An air-cooled motorcycle engine loses a significant amount of heat through thermal radiation according to the Stefan-Boltzmann equation. Assume that the ambient temperature is T0 = 22.3°C (295.45 K). Suppose the engine generates 13.5 hp (10.07 kW) of power and, due to several deep surface fins, has a surface area of A = 0.530 m2. A shiny engine has an emissivity e = 0.0490, whereas an engine that is painted black has e = 0.950.

Question

An air-cooled motorcycle engine loses a significant amount of heat through thermal radiation according to the Stefan-Boltzmann equation. Assume that the ambient temperature is T0 = 22.3°C (295.45 K). Suppose the engine generates 13.5 hp (10.07 kW) of power and, due to several deep surface fins, has a surface area of A = 0.530 m2. A shiny engine has an emissivity e = 0.0490, whereas an engine that is painted black has e = 0.950.

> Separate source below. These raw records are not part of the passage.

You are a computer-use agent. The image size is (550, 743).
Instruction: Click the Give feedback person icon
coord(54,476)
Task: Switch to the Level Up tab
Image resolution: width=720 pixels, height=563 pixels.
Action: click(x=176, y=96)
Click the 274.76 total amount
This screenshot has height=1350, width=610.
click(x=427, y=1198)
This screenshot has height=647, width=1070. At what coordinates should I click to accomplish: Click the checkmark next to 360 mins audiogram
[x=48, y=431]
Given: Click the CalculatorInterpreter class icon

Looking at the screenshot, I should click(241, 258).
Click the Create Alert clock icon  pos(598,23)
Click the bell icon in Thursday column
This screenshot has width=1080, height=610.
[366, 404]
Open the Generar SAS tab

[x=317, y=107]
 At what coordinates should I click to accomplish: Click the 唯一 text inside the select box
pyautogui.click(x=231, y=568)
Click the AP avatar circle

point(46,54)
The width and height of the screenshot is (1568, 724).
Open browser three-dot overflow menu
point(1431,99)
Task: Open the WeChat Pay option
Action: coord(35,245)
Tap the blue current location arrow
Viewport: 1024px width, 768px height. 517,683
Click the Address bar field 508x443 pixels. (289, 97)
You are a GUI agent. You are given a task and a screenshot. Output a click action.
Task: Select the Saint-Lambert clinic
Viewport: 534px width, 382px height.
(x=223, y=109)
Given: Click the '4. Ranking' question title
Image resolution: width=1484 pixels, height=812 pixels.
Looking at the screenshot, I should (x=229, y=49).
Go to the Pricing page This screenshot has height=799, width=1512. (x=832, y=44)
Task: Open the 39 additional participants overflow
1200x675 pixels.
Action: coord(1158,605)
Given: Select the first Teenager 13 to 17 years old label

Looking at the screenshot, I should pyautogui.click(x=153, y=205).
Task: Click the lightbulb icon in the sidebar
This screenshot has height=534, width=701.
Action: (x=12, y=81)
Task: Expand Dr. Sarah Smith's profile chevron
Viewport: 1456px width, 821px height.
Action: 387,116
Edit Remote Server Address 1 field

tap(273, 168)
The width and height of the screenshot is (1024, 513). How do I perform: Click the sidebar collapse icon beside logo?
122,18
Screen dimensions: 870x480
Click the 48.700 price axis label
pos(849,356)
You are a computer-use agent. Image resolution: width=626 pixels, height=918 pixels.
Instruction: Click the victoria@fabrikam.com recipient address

a) Determine the equilibrium temperature (in K) for the shiny engine. (Assume that radiation is the only mode by which heat is dissipated from the engine.)

b) And determine the equilibrium temperature (in K) for the black engine.

Answer 1

To solve this problem, we will use the Stefan-Boltzmann equation, which relates the power radiated by an object to its surface area, temperature, and emissivity. The equation is given by:

P = εσAT^4

where P is the power radiated, ε is the emissivity of the surface, σ is the Stefan-Boltzmann constant (equal to 5.67 × 10^-8 W/(m^2·K^4)), A is the surface area, and T is the temperature in Kelvin.

a) To find the equilibrium temperature for the shiny engine, we need to determine the power radiated by the engine and set it equal to the power generated by the engine:

P_radiated = P_generated

Since radiation is the only mode of heat dissipation, P_generated is equal to the power generated by the engine:

P_generated = 10.07 kW = 10,070 W

Now, we can use the Stefan-Boltzmann equation to find the radiated power for the shiny engine:

P_radiated = εσAT^4

Substituting the given values:

10,070 W = (0.0490)(5.67 × 10^-8 W/(m^2·K^4))(0.530 m^2)(T_shiny)^4

Simplifying the equation, we get:

T_shiny = (10,070 W / (0.0490)(5.67 × 10^-8 W/(m^2·K^4))(0.530 m^2))^(1/4)

Using a calculator to evaluate the right-hand side of the equation, we find:

T_shiny ≈ 339.7 K

Therefore, the equilibrium temperature for the shiny engine is approximately 339.7 Kelvin.

b) To find the equilibrium temperature for the black engine, we follow the same procedure as before, but now we use the emissivity value for the black surface (e = 0.950):

P_radiated = εσAT^4

10,070 W = (0.950)(5.67 × 10^-8 W/(m^2·K^4))(0.530 m^2)(T_black)^4

Simplifying the equation, we get:

T_black = (10,070 W / (0.950)(5.67 × 10^-8 W/(m^2·K^4))(0.530 m^2))^(1/4)

Using a calculator to evaluate the right-hand side of the equation, we find:

T_black ≈ 319.3 K

Therefore, the equilibrium temperature for the black engine is approximately 319.3 Kelvin.